-- WHAT YOU ARE ASKED TO DO --
Nothing but the lines from the one containing "Image resolution: width=267" through the last line of the data below should be returned, each exactly as it stands, pictures excluded.

Stored items:
━━━━━━

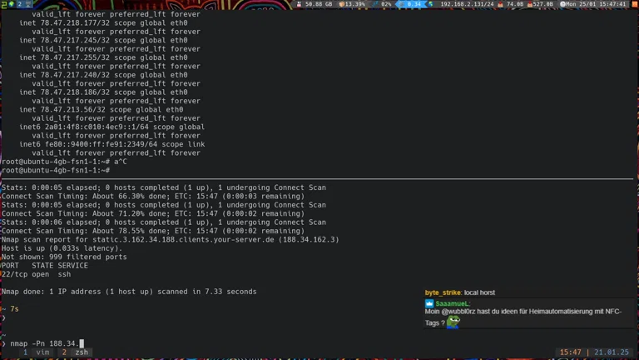Click the SaaamueL username in chat

point(453,304)
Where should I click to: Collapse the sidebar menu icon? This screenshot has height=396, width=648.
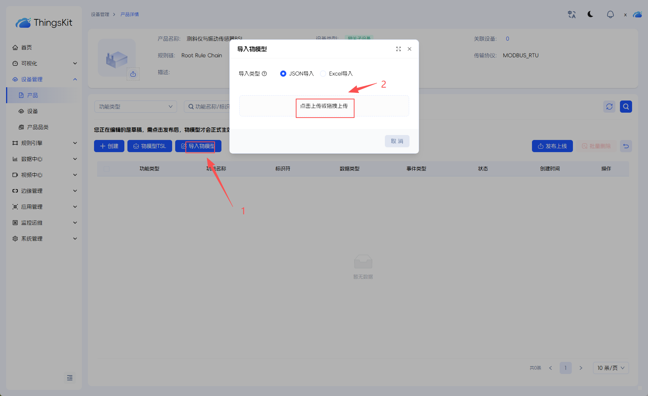[x=70, y=378]
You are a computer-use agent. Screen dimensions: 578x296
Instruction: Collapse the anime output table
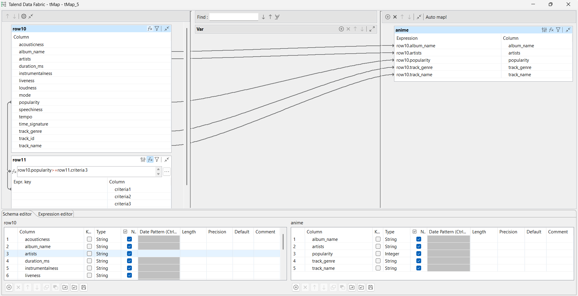point(568,30)
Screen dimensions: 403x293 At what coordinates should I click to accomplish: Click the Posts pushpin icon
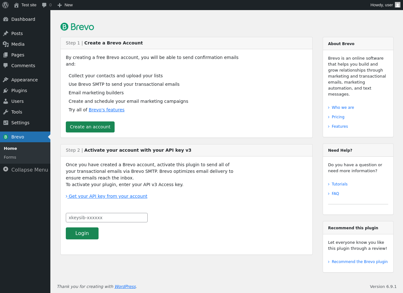coord(6,33)
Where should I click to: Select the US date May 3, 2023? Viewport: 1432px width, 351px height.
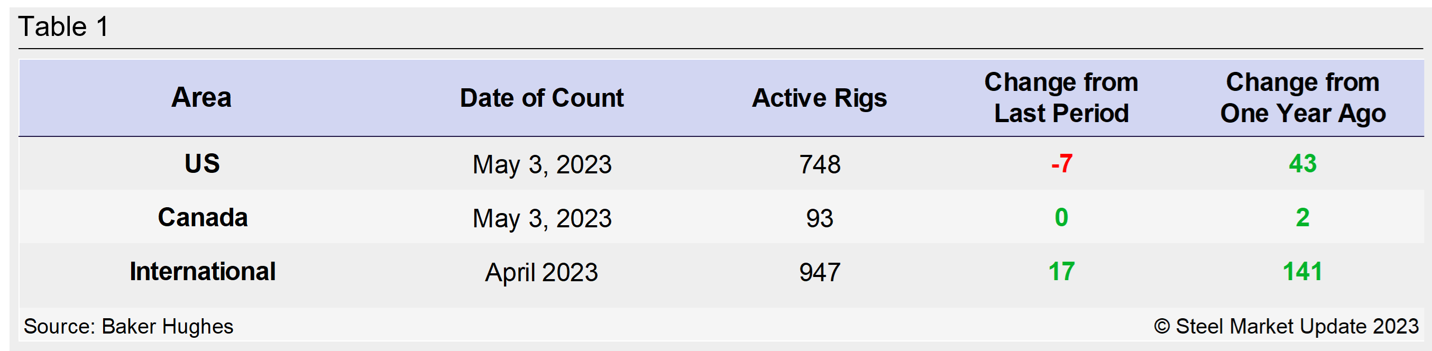[541, 165]
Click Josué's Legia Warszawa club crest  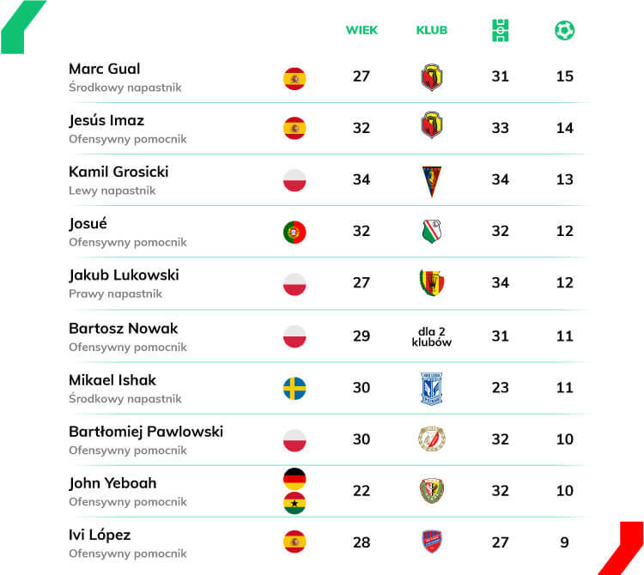[431, 231]
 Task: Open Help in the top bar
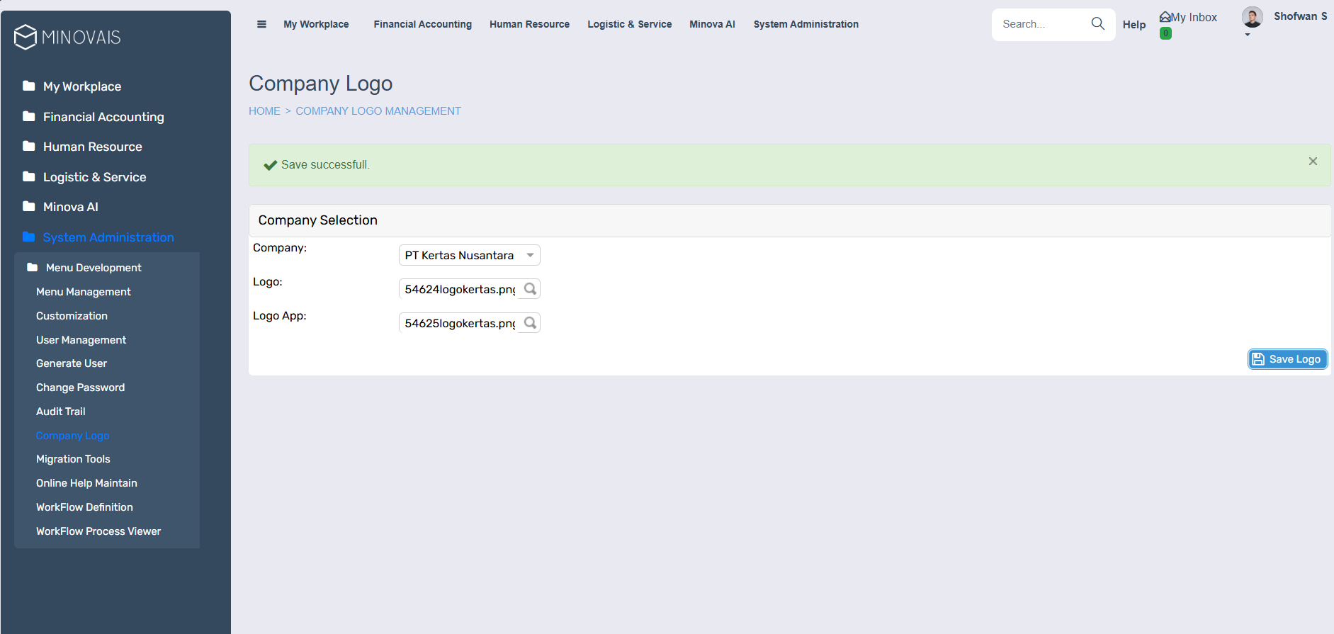tap(1134, 25)
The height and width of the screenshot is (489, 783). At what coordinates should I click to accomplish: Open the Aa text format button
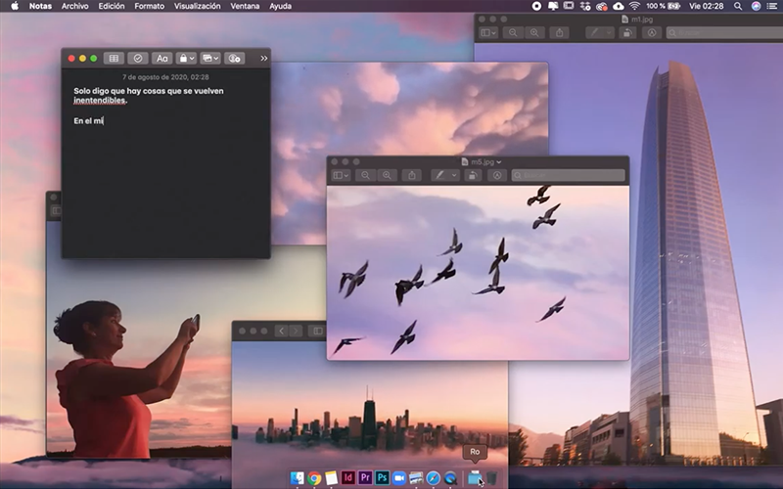[162, 59]
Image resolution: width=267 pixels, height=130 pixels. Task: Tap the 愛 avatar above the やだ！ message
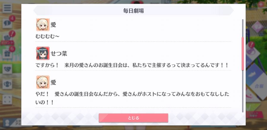pyautogui.click(x=43, y=82)
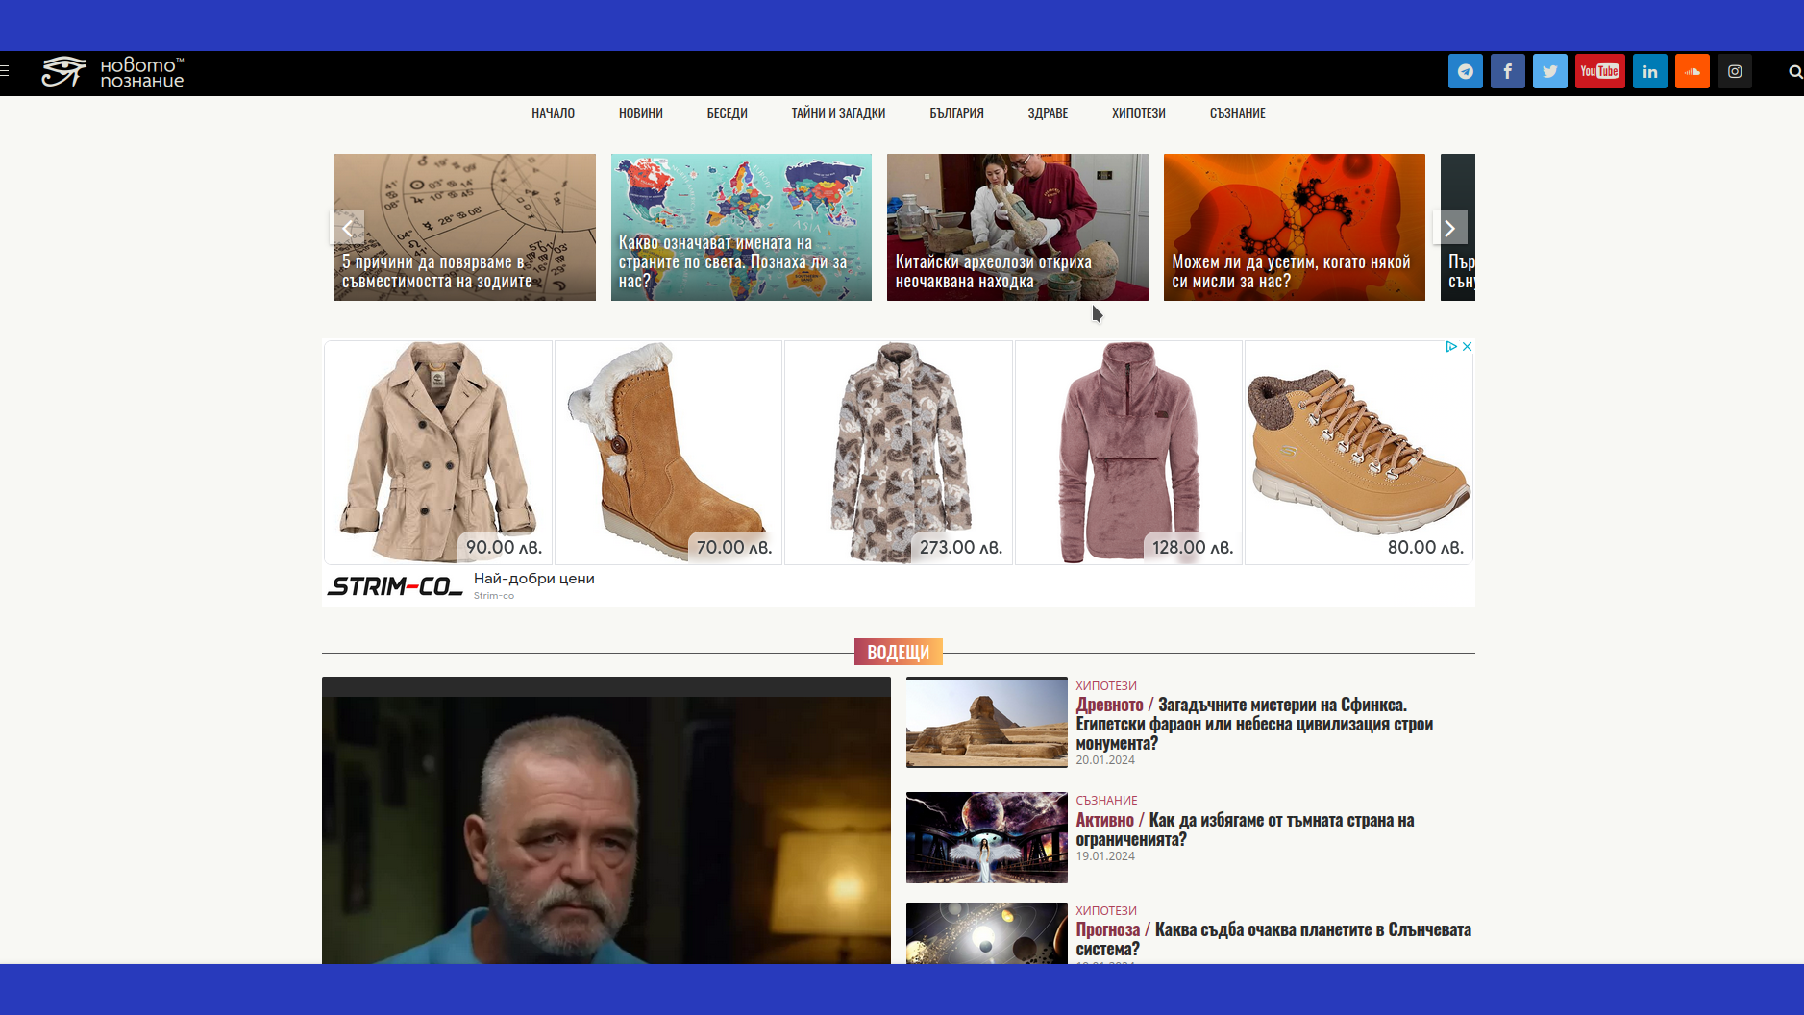This screenshot has width=1804, height=1015.
Task: Open the ЗДРАВЕ navigation section
Action: point(1048,113)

━━━━━━

-- ANSWER SECTION --
Image resolution: width=267 pixels, height=130 pixels. Task: Tap the 愛 avatar above the やだ！ message
pyautogui.click(x=43, y=82)
This screenshot has width=1804, height=1015.
Task: Open the ЗДРАВЕ navigation section
Action: point(1048,113)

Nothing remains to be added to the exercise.